Rminibwa alignment batches are native external pointers with borrowed column buffers. R users can inspect them through ALTREP vectors, but downstream packages should consume them through the installed C header:
The header resolves functions with R_GetCCallable(). A
downstream package therefore needs LinkingTo: Rminibwa for
the header and an ordinary R package runtime dependency to ensure
Rminibwa is loaded before the first call.
This vignette uses Rtinycc to compile the downstream
consumer in-process. The C source is displayed with Rtinycc’s C
rendering helper and compiled from the same
rminibwa_capi_code object.
library(Rminibwa)
td <- tempfile("rminibwa-capi-")
dir.create(td)
ref <- paste(rep("ACGT", 1000), collapse = "")

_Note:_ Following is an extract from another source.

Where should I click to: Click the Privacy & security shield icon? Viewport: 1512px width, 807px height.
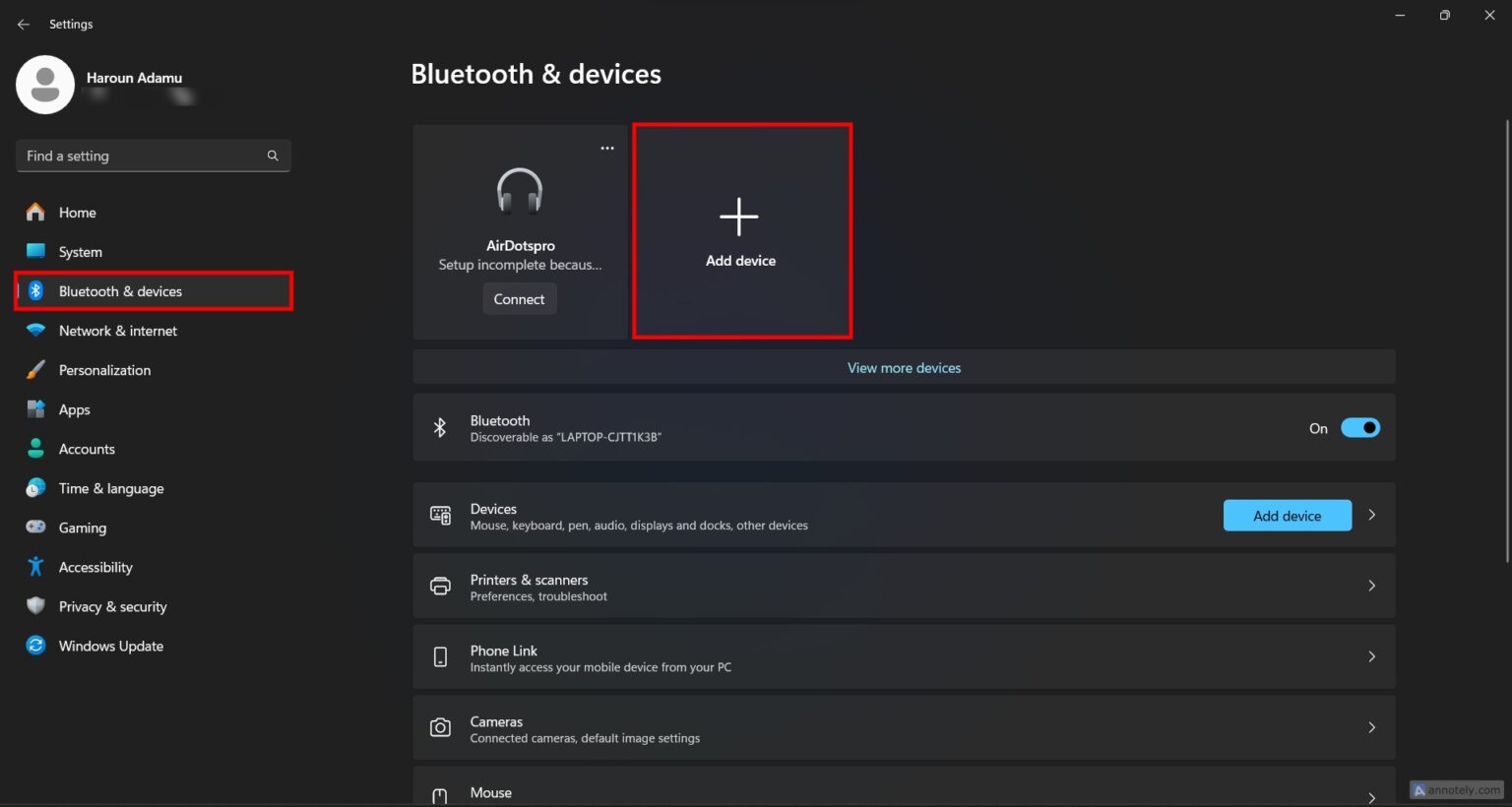tap(35, 606)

fa <- file.path(td, "ref.fa")
writeLines(c(">chr1", ref), fa, useBytes = TRUE)
prefix <- file.path(td, "idx")
mb_index_build(fa, prefix, threads = 1L)
idx <- mb_index_load(prefix)
aln <- charToRaw(substr(ref, 1L, 100L)) |>
mb_map(idx, opt = mb_opts("sr", out_n = 0L), name = charToRaw("read1"))
mb_align_n(aln)
#> [1] 51
mb_align_col(aln, "tid")[[1]]
#> [1] 0#define _Complex
#include <limits.h>
#include <stdint.h>
#include <stddef.h>
#include <R.h>
#include <Rinternals.h>
#include <Rminibwa.h>
static int clamp_size_to_int(size_t x)
{
return x > (size_t) INT_MAX ? INT_MAX : (int) x;
}
SEXP rminibwa_capi_summary(SEXP align_x)
{
const RmbAlignBatch *batch = Rminibwa_align_from_sexp(align_x);
const size_t n = Rminibwa_align_n(batch);
const size_t n_read = Rminibwa_align_n_read(batch);
const int32_t *read_len = Rminibwa_align_read_i32_col(batch, "length");
const int32_t *tid = Rminibwa_align_i32_col(batch, "tid");
const int32_t *qe = Rminibwa_align_i32_col(batch, "qe");
const int64_t *ts = Rminibwa_align_i64_col(batch, "ts");
size_t n_cigar_words = 0;
(void) Rminibwa_align_cigar_words(batch, &n_cigar_words);
SEXP out = PROTECT(Rf_allocVector(INTSXP, 5));
INTEGER(out)[0] = clamp_size_to_int(n);
INTEGER(out)[1] = clamp_size_to_int(n_read);
INTEGER(out)[2] = n_read && read_len ? read_len[0] : NA_INTEGER;
INTEGER(out)[3] = n && tid ? tid[0] : NA_INTEGER;
INTEGER(out)[4] = n && qe ? qe[0] : NA_INTEGER;
SEXP names = PROTECT(Rf_allocVector(STRSXP, 5));
SET_STRING_ELT(names, 0, Rf_mkChar("n"));
SET_STRING_ELT(names, 1, Rf_mkChar("n_read"));
SET_STRING_ELT(names, 2, Rf_mkChar("first_read_length"));
SET_STRING_ELT(names, 3, Rf_mkChar("first_tid"));
SET_STRING_ELT(names, 4, Rf_mkChar("first_qe"));
Rf_setAttrib(out, R_NamesSymbol, names);
/* Touch one 64-bit column so this example covers both integer-width paths. */
if (n_cigar_words == 0) INTEGER(out)[4] = NA_INTEGER;
if (n && ts && ts[0] < 0) INTEGER(out)[4] = NA_INTEGER;
UNPROTECT(2);
return out;
}ffi <- tryCatch(
Rtinycc::tcc_ffi() |>
Rtinycc::tcc_include(system.file("include", package = "Rminibwa")) |>
Rtinycc::tcc_source(rminibwa_capi_code) |>
Rtinycc::tcc_bind(
rminibwa_capi_summary = list(args = list("sexp"), returns = "sexp")
) |>
Rtinycc::tcc_compile(),
error = identity
)
if (inherits(ffi, "error")) {
cat("Rtinycc compilation is unavailable on this platform during vignette build:\n")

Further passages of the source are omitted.